§ **YOUR TASK**: Copy out every line of the data below that contains the word "dropdown". Case counts.

§ **EXERCISE INPUTS**:
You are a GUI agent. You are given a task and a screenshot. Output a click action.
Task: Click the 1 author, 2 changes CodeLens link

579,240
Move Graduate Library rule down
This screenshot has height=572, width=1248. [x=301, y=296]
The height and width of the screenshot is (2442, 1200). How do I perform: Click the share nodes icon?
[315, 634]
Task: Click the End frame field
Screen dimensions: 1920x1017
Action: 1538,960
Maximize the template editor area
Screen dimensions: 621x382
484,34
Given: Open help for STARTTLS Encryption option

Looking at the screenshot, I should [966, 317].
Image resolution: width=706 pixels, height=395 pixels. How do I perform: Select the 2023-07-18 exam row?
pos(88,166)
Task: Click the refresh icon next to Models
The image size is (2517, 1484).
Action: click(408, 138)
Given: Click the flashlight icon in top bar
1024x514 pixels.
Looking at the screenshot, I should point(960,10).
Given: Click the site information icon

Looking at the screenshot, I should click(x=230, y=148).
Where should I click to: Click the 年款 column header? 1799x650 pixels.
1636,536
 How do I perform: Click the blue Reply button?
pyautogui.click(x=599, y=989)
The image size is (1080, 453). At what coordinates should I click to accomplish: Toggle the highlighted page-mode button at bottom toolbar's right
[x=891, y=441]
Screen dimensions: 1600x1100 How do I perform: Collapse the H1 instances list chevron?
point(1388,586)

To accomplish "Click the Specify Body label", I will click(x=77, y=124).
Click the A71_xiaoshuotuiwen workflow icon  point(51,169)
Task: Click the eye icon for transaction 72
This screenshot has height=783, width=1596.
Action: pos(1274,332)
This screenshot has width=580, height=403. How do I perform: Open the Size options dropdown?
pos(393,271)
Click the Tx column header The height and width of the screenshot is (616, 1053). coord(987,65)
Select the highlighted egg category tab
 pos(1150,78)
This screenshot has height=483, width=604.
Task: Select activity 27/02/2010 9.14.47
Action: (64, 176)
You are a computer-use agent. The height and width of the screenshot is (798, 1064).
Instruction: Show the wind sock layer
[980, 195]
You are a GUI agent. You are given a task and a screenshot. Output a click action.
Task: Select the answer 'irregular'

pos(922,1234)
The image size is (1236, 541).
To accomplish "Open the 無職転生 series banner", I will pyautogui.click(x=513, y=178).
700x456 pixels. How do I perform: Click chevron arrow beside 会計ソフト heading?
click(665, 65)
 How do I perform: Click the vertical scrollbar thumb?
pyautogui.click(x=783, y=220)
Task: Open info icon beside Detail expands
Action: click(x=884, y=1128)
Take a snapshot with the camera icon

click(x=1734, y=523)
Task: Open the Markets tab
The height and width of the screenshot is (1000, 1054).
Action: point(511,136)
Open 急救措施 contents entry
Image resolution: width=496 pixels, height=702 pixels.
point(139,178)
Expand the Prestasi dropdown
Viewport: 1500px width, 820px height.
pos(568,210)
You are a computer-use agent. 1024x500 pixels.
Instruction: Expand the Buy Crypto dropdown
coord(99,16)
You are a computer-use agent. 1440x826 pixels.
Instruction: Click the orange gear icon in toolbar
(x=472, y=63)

§ **SOLUTION BELOW**:
This screenshot has width=580, height=403. How do I perform: Open the Size options dropdown?
Expand the Prestasi dropdown
Instruction: Expand the Buy Crypto dropdown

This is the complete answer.